Exercise objective
Out of the material that follows, write out exactly the lines from the line with "Select the 1D time range" to the line with "Task: Uncheck the Special characters checkbox", both ends included, and no others.

Record extracts
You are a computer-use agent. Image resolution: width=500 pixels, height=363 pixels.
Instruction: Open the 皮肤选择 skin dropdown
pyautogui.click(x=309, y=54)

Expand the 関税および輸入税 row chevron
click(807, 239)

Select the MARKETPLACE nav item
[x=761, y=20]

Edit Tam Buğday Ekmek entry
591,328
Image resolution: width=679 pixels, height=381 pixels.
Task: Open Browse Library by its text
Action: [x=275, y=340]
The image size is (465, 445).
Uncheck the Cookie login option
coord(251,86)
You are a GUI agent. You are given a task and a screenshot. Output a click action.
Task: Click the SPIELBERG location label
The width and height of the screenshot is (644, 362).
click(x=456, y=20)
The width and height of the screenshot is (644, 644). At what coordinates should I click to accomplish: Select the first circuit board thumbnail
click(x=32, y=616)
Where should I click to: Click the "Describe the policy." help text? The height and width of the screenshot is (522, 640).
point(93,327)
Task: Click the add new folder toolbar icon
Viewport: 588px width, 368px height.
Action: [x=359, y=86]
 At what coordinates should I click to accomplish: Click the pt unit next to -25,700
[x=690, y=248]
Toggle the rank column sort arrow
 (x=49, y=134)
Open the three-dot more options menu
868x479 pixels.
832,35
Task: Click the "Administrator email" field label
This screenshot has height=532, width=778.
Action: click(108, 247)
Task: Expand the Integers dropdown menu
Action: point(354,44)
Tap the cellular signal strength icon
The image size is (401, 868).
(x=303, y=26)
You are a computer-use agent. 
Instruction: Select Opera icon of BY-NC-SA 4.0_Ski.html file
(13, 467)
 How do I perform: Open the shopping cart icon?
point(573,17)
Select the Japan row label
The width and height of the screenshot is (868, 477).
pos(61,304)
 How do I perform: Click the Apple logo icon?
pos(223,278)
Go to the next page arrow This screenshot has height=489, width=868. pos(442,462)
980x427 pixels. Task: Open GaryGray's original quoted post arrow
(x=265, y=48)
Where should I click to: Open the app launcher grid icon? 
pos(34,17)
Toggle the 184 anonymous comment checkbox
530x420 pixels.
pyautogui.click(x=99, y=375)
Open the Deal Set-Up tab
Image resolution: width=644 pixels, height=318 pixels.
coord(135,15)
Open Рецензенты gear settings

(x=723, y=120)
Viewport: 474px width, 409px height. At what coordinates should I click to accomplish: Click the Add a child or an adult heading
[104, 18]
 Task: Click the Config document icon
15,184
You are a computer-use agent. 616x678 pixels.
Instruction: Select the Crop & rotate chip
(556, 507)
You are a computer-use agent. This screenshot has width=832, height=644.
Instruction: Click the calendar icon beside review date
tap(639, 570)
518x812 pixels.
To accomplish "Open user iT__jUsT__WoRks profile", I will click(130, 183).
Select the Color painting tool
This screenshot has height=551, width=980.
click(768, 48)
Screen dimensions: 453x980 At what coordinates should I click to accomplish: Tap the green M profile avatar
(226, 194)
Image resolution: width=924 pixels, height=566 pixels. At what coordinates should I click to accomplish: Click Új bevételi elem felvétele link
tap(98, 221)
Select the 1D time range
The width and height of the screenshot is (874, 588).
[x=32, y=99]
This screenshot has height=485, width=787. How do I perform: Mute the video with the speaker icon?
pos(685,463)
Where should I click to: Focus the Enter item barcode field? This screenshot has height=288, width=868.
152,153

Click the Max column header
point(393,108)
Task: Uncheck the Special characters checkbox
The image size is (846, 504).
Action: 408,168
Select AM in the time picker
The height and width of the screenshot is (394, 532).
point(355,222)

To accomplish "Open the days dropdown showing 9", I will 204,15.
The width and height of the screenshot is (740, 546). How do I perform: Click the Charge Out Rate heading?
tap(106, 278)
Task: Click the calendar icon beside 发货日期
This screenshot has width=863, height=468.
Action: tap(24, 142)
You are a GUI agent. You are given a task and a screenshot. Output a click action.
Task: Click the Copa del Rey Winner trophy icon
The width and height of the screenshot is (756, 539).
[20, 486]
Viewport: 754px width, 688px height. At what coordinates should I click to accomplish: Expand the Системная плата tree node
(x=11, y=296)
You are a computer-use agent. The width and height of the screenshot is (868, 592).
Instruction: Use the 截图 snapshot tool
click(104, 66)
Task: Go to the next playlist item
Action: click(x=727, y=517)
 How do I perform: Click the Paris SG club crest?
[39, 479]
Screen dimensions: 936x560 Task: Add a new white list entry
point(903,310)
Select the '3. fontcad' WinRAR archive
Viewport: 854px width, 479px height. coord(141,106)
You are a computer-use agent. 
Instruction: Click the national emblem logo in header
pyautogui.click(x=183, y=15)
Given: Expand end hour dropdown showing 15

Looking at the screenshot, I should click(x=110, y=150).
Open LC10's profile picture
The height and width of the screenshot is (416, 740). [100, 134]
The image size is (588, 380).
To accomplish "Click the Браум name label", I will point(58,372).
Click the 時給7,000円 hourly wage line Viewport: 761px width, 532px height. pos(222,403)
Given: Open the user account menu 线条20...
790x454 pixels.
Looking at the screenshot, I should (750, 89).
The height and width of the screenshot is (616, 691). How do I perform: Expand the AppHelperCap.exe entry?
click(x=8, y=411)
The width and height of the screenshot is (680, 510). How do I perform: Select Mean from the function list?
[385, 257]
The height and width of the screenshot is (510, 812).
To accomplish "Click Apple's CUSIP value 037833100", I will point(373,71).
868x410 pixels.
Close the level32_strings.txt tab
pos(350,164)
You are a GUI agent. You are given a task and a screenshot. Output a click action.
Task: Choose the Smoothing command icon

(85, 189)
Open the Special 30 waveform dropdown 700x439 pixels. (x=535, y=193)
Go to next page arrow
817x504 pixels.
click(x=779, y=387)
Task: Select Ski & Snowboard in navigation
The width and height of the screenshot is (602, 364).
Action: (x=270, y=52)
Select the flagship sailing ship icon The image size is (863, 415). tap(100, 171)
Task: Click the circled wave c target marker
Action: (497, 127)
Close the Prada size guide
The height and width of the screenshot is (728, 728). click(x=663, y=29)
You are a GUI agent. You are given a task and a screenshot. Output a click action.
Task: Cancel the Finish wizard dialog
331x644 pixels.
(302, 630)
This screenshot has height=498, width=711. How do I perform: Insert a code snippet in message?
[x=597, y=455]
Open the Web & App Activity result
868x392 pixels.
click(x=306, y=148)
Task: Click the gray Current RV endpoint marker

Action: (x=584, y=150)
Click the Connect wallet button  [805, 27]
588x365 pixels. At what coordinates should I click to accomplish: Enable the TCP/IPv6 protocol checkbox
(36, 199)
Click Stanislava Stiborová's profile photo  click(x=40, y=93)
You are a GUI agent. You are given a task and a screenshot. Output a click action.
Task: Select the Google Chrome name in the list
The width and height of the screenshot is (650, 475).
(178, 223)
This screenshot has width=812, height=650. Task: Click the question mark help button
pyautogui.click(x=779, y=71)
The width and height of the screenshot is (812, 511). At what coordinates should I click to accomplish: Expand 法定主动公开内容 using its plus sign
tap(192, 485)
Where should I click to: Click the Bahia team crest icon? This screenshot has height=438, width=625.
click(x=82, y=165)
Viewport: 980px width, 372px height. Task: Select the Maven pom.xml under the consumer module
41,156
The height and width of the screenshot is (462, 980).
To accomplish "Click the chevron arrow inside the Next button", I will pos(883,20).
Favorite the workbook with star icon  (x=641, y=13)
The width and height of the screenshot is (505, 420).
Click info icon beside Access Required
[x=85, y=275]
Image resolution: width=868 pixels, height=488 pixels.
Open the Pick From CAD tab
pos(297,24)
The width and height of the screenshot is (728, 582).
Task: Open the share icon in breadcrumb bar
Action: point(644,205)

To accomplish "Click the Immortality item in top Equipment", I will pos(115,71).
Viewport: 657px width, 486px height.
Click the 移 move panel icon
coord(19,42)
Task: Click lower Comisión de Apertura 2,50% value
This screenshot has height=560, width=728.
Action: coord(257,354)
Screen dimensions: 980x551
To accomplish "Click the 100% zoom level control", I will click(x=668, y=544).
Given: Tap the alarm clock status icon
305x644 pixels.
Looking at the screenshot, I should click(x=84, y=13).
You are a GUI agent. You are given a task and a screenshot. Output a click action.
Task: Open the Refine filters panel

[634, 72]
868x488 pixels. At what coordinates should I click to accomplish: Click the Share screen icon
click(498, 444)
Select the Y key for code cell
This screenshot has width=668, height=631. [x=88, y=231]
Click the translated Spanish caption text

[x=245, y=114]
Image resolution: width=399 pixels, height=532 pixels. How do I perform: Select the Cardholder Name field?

Solution for this problem
Select the 1D time range
The width and height of the screenshot is (874, 588).
[x=32, y=99]
This screenshot has height=485, width=787. How do I perform: Mute the video with the speaker icon?
pos(685,463)
Where should I click to: Focus the Enter item barcode field? This screenshot has height=288, width=868.
152,153

Click the Max column header
point(393,108)
Task: Uncheck the Special characters checkbox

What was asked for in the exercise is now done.